8-8 ~ 『スポーツ』その2 ~


 人体というものはただ立っているだけでもバランスを保つため、無意識の内に全身の筋肉を動かしているし……歩く時も同様に、前に進みながらも無数に存在している身体中の筋肉のそれぞれを使ってバランスを保ち、各々の運用法なんていちいち考えもしていない。

 だからこそ、突然「重力が変わる」という想像もしていない状況下に置かれた時でも、俺はいつも通り何も考えず……要するに、地球重力下での力の入れ方を選択していたのだろう。

 その結果が、第一歩目からの無様な転倒である。


「し、市長っ?

 大丈夫ですかっ!」


「……てぇ。

 コイツは思ったよりハードな運動だぞ、くそったれ」


 俺は、いきなりすっ転んでしまった恥ずかしさから、ハードボイルドを気取ったそんな声を出していたが……正直な話、この月面運動というのは想定以上にハードルの高い代物だった。

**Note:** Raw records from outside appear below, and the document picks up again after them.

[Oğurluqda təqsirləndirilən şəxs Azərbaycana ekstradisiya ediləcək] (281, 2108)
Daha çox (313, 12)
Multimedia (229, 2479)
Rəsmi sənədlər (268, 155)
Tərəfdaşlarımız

 何しろ日頃から何も考えずこなしていた肉体の使い方を、再度意識しつつ最初の最初から学び直さなければならないのだ。

 子供であればその卓越した適応能力でろくに考えもせず身体の方が慣れてしまうのだろうが、生憎と俺のようなおっさんは……身体は餓鬼に戻っているが、精神的にはもうおっさんの域に突入している俺としては、何も考えずに身体を動かせるほど若くはない。


「……まず、ゆっくり、そうです、一歩ずつ」


「お、おおおおお」


 基本的に重力が弱いということは、上から押さえつけられる力が足りてない訳だから、理論上、筋肉の動きとしては持ち上げる部位への力の強弱を意識すれば思い通りになる、筈である。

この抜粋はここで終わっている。